▶ [THE TASK] In the records below, begin at the line containing "The width and height of the screenshot is (1316, 923)." and end at the line containing "Open the Name"; quote every line in that span exactly, including both boundary lines, and no others.

:: PROVIDED RECORDS ::

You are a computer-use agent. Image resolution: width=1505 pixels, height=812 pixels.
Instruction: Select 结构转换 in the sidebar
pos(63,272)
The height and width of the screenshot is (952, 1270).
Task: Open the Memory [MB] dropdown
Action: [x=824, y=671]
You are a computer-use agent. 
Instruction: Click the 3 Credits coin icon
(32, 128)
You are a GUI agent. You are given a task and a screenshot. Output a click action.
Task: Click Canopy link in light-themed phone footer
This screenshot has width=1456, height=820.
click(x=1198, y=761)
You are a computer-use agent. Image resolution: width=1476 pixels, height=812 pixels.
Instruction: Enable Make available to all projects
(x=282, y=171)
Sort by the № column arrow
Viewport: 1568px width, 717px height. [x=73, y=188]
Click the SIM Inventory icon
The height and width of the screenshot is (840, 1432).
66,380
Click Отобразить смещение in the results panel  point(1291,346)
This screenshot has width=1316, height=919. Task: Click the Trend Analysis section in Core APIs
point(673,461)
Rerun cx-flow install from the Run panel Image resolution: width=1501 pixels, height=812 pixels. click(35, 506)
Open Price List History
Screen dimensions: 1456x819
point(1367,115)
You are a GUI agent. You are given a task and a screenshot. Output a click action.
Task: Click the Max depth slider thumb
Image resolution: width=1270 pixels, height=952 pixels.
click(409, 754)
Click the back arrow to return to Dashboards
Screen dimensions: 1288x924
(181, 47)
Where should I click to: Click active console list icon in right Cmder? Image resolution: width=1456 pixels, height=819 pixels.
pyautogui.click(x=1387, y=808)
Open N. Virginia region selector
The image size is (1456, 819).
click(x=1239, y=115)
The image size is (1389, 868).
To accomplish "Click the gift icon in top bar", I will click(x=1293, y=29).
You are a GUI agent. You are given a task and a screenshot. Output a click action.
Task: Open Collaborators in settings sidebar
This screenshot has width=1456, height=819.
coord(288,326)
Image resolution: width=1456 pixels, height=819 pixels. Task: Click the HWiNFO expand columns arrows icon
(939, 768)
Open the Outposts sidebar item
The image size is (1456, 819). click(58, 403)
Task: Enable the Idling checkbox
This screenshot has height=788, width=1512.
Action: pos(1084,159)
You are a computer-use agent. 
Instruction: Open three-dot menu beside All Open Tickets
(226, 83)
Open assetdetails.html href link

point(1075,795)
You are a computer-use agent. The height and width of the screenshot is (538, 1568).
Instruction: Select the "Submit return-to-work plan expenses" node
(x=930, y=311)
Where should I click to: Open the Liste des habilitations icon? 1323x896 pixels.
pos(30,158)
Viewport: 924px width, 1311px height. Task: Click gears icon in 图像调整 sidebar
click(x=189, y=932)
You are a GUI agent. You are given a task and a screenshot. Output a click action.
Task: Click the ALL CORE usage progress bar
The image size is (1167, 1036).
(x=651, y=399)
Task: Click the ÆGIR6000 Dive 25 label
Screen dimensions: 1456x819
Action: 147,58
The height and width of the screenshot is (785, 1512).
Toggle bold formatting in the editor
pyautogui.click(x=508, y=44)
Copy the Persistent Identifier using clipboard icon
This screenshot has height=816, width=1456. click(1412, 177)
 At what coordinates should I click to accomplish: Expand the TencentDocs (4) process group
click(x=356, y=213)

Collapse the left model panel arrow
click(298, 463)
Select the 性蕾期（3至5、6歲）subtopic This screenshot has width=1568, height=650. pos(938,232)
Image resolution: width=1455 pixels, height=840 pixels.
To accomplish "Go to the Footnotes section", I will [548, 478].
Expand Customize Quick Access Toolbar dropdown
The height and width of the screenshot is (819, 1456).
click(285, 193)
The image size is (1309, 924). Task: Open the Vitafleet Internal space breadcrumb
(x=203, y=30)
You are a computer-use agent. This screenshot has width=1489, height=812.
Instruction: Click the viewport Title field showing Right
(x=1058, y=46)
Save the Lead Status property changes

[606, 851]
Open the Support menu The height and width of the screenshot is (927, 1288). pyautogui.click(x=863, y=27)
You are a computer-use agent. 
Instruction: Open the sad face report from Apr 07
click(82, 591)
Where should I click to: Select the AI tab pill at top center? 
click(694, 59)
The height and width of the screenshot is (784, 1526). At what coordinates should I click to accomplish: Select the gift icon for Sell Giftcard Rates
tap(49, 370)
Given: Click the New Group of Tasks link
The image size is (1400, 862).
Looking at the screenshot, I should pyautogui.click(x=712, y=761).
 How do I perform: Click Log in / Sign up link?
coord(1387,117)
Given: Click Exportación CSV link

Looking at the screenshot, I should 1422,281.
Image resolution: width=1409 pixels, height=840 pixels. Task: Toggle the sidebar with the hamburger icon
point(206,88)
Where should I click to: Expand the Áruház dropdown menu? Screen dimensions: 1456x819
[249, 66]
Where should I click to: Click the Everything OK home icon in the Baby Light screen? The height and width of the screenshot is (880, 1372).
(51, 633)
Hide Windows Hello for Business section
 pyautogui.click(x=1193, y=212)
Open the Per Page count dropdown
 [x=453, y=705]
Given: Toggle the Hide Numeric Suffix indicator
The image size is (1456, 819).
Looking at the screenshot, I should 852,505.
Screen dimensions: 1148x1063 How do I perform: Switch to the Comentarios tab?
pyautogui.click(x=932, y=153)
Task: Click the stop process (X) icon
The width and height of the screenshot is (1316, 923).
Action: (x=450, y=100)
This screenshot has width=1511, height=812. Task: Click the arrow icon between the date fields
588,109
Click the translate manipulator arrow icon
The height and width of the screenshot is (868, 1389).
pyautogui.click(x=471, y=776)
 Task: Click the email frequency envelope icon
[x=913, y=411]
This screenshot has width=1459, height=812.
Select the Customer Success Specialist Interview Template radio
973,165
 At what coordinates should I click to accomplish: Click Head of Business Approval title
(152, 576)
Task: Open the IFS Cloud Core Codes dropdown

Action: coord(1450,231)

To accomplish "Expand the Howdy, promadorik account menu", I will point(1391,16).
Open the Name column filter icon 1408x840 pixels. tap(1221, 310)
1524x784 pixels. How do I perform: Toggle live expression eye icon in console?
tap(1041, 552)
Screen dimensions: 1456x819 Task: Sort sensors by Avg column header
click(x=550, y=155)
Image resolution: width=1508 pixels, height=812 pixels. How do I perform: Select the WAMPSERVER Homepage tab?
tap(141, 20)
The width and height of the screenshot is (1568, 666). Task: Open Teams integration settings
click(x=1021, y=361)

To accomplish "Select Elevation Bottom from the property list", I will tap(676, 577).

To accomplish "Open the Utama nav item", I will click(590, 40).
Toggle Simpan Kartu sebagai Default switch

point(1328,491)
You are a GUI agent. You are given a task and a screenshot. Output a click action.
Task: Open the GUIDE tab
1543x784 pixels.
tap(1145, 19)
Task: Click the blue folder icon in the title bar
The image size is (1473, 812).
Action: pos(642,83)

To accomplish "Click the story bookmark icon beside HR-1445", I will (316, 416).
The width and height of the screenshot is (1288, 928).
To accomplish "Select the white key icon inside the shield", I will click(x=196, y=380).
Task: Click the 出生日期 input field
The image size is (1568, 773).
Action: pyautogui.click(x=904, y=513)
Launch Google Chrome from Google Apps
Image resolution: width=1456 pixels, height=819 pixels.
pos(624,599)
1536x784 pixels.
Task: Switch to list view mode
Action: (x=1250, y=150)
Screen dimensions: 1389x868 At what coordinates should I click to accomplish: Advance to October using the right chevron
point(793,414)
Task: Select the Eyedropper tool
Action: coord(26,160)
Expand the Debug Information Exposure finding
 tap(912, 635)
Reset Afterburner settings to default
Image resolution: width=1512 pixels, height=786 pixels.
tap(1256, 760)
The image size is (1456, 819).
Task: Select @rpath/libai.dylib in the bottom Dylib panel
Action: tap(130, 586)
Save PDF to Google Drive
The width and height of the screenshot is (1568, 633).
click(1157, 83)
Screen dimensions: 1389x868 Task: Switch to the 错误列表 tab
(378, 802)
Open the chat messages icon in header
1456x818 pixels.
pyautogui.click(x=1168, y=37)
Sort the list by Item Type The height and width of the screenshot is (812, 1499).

:::

▶ [ANSWER FOR THE TASK]
The width and height of the screenshot is (1316, 923).
Action: (x=450, y=100)
This screenshot has width=1511, height=812. Task: Click the arrow icon between the date fields
588,109
Click the translate manipulator arrow icon
The height and width of the screenshot is (868, 1389).
pyautogui.click(x=471, y=776)
 Task: Click the email frequency envelope icon
[x=913, y=411]
This screenshot has width=1459, height=812.
Select the Customer Success Specialist Interview Template radio
973,165
 At what coordinates should I click to accomplish: Click Head of Business Approval title
(152, 576)
Task: Open the IFS Cloud Core Codes dropdown

Action: coord(1450,231)

To accomplish "Expand the Howdy, promadorik account menu", I will point(1391,16).
Open the Name column filter icon 1408x840 pixels. tap(1221, 310)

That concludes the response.